Bu yıl finale kalan dokuz filmin altısını bizde de izledik: 12 Yıllık Esaret, Yerçekimi, American Hustle- Düzenbaz, Kaptan Phillips, Her- Aşk, Para Avcısı izlediğimiz filmler. Dallas Buyers Club, Nebraska ve Philomena ise yakında izleyeceklerimiz...

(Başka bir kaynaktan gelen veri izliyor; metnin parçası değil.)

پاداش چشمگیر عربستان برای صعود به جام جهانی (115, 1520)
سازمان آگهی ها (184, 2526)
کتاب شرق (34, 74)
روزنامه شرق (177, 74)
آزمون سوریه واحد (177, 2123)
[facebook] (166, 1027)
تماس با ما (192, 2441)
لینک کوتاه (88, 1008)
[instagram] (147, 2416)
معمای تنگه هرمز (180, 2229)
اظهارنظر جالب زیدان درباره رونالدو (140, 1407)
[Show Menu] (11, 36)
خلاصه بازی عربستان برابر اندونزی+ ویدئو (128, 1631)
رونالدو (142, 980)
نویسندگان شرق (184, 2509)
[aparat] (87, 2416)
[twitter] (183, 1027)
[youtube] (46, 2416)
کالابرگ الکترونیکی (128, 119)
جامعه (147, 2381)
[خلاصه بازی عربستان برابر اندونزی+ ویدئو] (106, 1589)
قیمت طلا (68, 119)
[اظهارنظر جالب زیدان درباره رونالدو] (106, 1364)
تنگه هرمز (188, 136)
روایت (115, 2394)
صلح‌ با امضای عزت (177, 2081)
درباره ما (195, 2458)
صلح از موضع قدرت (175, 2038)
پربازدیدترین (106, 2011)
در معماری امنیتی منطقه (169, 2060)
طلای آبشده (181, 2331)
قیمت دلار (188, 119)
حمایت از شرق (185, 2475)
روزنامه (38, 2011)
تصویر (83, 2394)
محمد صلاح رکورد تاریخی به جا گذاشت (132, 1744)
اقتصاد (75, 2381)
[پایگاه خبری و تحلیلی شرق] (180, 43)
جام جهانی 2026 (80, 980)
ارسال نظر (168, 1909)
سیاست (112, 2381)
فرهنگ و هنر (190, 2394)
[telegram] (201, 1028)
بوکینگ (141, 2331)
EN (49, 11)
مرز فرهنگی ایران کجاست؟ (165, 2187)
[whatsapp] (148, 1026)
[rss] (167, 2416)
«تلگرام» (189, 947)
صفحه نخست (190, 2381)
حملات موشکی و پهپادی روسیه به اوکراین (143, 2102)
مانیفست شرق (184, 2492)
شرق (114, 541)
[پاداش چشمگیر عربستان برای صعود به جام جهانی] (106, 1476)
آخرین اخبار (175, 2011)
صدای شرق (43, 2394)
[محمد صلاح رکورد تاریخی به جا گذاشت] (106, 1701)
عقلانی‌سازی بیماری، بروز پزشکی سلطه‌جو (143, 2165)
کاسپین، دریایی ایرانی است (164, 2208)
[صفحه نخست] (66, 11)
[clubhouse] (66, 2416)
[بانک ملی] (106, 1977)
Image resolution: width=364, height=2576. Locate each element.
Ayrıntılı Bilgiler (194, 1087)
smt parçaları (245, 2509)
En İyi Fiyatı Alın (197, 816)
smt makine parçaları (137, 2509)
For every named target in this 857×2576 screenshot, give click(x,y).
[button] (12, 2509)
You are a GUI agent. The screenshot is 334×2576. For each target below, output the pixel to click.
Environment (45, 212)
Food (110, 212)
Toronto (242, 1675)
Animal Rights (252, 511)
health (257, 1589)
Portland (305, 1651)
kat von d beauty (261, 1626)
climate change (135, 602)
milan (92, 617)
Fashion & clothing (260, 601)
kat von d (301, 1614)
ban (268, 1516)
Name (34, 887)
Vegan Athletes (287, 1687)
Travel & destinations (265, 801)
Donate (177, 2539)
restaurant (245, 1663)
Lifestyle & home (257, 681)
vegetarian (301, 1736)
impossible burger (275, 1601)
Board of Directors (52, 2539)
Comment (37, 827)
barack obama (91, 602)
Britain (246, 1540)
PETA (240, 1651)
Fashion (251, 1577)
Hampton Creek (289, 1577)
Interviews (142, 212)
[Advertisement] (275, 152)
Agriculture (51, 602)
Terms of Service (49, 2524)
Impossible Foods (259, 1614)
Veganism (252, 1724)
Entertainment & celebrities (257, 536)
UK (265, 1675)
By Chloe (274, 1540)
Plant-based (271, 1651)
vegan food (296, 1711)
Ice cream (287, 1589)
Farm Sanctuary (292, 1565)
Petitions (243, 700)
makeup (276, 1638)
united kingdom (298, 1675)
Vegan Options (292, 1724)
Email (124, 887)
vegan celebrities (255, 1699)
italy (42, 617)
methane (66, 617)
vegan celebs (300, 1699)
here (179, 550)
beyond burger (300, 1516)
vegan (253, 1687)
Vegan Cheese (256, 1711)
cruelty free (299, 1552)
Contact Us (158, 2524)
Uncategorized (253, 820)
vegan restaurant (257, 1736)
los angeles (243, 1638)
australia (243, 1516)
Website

Ben izleyebildiğimiz filmlerin hepsini belli bir düzeyde bulsam da, en iyi film adaylarım sadece Yerçekimi, 12 Yıllık Esaret ve Aşk. Düzenbaz ve Para Avcısı’nı yönetmenlerinin en kaliteli işleri olmayan, ne onlara ne de sinema sanatına çok şey katmayan filmler olarak görüyorum.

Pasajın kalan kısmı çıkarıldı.